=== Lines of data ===
** Begin **

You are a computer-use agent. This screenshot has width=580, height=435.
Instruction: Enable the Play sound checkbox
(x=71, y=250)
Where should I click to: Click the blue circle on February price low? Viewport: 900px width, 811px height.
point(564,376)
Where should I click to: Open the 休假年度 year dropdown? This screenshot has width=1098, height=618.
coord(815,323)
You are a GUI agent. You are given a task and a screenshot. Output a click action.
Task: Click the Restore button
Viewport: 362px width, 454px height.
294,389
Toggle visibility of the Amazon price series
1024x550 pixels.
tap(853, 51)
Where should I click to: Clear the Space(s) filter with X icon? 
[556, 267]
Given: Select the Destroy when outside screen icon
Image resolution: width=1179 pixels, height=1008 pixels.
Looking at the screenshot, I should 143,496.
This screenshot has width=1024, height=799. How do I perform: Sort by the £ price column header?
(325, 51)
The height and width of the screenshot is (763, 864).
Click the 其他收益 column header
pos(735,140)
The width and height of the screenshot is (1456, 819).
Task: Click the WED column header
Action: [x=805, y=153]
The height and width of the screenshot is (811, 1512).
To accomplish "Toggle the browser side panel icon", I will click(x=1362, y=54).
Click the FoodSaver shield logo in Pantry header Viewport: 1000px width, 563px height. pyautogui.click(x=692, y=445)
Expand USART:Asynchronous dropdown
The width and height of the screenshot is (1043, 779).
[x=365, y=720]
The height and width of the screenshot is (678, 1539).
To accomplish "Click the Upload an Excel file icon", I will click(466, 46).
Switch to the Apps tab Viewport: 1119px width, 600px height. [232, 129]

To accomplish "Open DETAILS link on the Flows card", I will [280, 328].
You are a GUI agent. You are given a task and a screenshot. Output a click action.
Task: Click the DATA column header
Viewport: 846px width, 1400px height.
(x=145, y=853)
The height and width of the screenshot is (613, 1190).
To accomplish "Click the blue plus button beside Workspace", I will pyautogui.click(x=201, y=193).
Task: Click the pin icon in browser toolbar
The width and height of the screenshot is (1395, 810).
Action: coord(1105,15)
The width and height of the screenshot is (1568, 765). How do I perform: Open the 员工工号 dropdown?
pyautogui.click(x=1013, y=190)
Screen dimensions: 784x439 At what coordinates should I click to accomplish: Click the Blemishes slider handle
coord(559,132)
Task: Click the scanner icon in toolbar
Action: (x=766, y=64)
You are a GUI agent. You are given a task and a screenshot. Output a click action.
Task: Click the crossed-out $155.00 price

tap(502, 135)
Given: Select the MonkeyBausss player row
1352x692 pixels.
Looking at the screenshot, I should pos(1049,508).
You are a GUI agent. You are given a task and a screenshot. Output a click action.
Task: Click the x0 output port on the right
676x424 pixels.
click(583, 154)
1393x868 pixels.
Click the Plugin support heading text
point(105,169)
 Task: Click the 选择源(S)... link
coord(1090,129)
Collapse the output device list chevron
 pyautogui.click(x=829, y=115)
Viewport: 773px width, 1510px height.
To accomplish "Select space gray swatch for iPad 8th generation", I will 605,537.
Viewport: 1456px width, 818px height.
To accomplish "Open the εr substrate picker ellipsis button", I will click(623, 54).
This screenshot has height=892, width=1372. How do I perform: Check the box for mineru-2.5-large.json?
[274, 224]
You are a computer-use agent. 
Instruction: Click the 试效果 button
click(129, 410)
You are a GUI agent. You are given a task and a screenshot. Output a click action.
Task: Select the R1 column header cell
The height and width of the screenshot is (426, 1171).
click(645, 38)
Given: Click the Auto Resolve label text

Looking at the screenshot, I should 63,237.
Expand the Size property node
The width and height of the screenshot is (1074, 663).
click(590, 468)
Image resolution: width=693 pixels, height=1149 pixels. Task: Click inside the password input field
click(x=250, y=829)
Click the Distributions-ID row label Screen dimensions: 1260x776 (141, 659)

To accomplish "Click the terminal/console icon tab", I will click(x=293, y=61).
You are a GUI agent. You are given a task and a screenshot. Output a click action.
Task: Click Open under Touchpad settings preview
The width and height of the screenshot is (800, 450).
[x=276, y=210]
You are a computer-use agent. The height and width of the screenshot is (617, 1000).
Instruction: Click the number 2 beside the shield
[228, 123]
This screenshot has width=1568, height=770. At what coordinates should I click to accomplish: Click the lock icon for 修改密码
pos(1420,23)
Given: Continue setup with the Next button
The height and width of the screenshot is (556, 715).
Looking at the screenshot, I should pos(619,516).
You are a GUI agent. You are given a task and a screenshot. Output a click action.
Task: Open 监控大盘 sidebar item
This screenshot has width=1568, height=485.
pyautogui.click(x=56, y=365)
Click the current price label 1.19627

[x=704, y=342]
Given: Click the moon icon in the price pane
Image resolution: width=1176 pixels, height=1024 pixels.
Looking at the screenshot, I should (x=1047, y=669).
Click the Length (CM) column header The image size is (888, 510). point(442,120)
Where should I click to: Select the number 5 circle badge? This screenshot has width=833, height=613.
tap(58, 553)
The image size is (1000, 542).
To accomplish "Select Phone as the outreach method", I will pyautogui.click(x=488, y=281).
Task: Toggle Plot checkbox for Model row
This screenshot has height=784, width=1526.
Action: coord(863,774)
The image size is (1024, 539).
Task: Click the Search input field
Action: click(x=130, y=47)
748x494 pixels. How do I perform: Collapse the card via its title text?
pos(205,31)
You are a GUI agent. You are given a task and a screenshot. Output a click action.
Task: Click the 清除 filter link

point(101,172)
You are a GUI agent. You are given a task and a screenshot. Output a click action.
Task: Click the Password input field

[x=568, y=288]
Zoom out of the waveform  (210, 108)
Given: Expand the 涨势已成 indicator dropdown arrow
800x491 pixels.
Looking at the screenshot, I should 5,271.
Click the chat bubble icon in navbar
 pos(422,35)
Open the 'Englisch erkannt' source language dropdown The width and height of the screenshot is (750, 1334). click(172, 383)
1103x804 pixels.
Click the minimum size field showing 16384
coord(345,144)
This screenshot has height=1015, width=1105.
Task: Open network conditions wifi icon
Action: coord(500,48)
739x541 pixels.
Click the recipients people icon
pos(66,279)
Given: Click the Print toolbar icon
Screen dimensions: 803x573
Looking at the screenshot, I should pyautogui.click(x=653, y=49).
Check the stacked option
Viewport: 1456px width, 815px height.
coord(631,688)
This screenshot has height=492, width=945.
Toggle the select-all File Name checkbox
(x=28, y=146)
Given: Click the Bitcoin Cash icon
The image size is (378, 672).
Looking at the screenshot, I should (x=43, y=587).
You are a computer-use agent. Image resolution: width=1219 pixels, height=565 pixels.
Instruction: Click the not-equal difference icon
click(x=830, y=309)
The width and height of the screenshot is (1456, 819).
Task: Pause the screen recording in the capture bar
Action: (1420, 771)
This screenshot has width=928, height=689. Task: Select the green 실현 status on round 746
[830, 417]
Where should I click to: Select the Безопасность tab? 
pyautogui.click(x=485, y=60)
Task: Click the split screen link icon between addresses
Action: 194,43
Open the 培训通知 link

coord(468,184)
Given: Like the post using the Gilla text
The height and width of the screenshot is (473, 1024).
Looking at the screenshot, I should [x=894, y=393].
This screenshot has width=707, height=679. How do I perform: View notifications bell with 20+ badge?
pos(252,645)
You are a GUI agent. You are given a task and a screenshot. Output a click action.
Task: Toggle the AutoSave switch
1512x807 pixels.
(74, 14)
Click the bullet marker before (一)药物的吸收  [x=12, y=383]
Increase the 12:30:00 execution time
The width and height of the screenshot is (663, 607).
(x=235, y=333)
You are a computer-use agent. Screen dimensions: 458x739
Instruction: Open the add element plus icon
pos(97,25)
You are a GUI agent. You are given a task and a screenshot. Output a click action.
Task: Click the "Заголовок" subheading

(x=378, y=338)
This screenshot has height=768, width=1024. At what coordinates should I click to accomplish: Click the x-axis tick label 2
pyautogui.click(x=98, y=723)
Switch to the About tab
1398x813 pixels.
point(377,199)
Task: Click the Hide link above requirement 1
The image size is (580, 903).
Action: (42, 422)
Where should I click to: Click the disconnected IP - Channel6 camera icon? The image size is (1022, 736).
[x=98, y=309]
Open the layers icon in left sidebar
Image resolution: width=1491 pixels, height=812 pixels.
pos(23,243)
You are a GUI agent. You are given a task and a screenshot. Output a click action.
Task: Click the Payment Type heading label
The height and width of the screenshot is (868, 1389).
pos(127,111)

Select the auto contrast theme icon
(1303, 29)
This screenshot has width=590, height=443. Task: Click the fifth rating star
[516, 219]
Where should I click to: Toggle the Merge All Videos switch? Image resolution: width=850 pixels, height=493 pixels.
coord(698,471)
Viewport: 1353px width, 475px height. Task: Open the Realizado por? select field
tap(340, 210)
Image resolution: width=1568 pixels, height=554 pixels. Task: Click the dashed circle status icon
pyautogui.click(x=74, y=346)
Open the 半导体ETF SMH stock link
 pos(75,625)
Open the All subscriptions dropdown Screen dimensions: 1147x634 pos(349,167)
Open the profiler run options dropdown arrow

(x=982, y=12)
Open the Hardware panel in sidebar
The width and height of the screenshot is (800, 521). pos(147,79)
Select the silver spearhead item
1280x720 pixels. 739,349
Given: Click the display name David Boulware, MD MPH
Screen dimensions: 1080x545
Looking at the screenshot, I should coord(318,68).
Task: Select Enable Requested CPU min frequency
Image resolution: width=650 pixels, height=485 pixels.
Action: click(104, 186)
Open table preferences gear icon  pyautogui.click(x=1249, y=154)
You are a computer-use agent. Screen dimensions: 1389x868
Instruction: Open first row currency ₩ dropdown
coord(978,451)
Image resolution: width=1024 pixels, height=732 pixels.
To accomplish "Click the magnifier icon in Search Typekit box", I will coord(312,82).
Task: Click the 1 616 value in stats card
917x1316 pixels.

** End **

=== Exercise description ===
Count the lines in the entries above that contain the string "price", and give only that number.

=== Answer to this task ===
6